To approach these questions, we’ll go over a number of real-world case studies , and go from task and problem formulation to deploying models in SageMaker. We’ll also utilize a number of SageMaker’s built-in algorithms.
Case Studies
Case studies are in-depth examinations of specific, real-world tasks. In our case, we’ll focus on three different problems and look at how they can be solved using various machine learning strategies. The case studies are as follows:
Case Study 1 - Population Segmentation using SageMaker
You’ll look at a portion of US census data and, using a combination of unsupervised learning methods, extract meaningful components from that data and group regions by similar census-recorded characteristics. This case study will be a deep dive into Principal Components Analysis (PCA) and K-Means clustering methods, and the end result will be groupings that are used to inform things like localized marketing campaigns and voter campaign strategies.

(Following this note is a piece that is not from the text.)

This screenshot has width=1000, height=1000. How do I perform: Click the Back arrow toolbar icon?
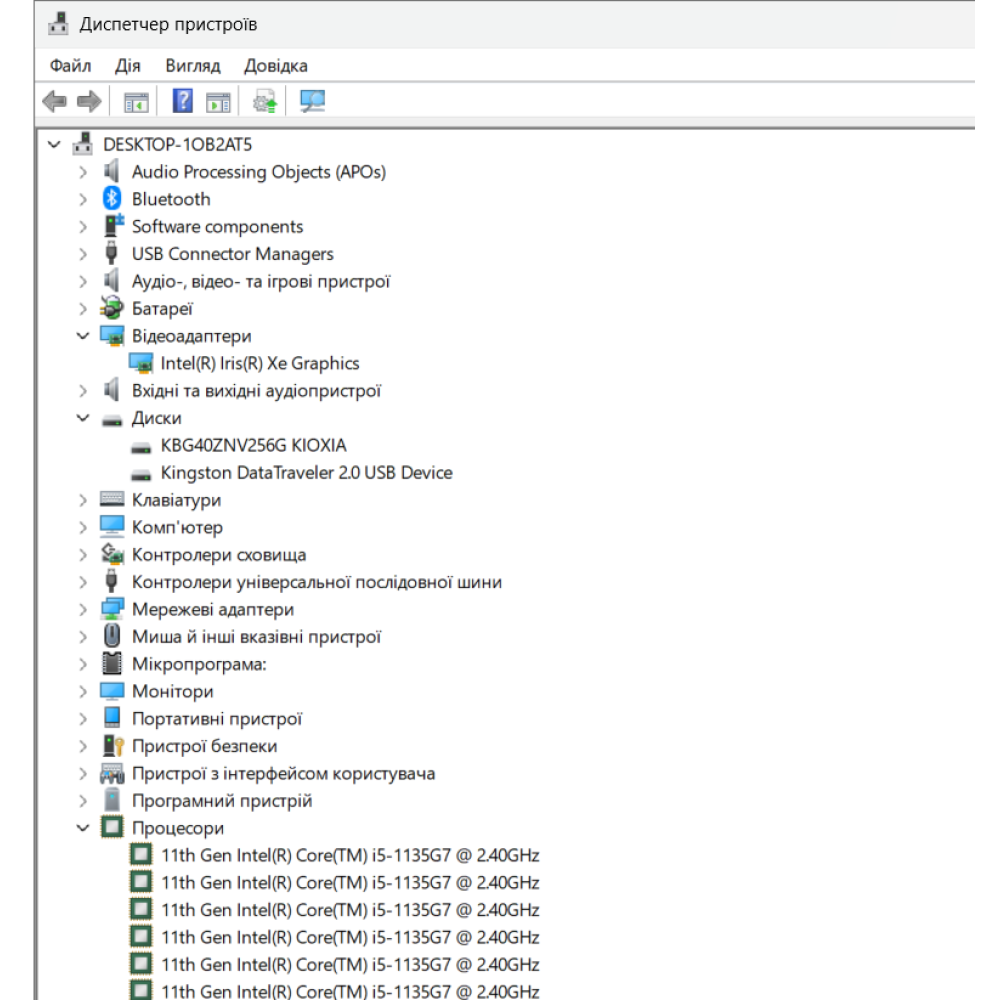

Case Study 2 - Detecting Credit Card Fraud
This case will demonstrate how to use supervised learning techniques, specifically SageMaker’s
LinearLearner
, for fraud detection. The payment transaction dataset we'll work with is unbalanced, with many more examples of valid transactions vs. fraudulent, and so you will investigate methods for compensating for this imbalance and tuning your model to improve its performance according to a specific product goal.
Custom Models - Non-Linear Classification
Adding on to what you have learned in the credit card fraud case study, you will learn how to manage cases where classes of data are not separable by a linear line. You'll train and deploy a custom, PyTorch neural network for classifying data.
Case Study 3 - Time-Series Forecasting
This case demonstrates how to train SageMaker's DeepAR model for forecasting predictions over time. Time-series forecasting is an active area of research because a good forecasting algorithm often takes in a number of different features and accounts for seasonal or repetitive patterns. In this study, you will learn a bit about creating features out of time series data and formatting it for training.
Project: Plagiarism Detection
You'll apply the skills that you've learned to a final project; building and deploying a plagiarism classification model. This project will test your ability to do [text] data processing and feature extraction, your ability to train and evaluate models according to an accuracy specification, and your ability to deploy a trained model to an endpoint.
By the end of this course, you should have all the skills you need to build, train and deploy models to solve tasks of your own design!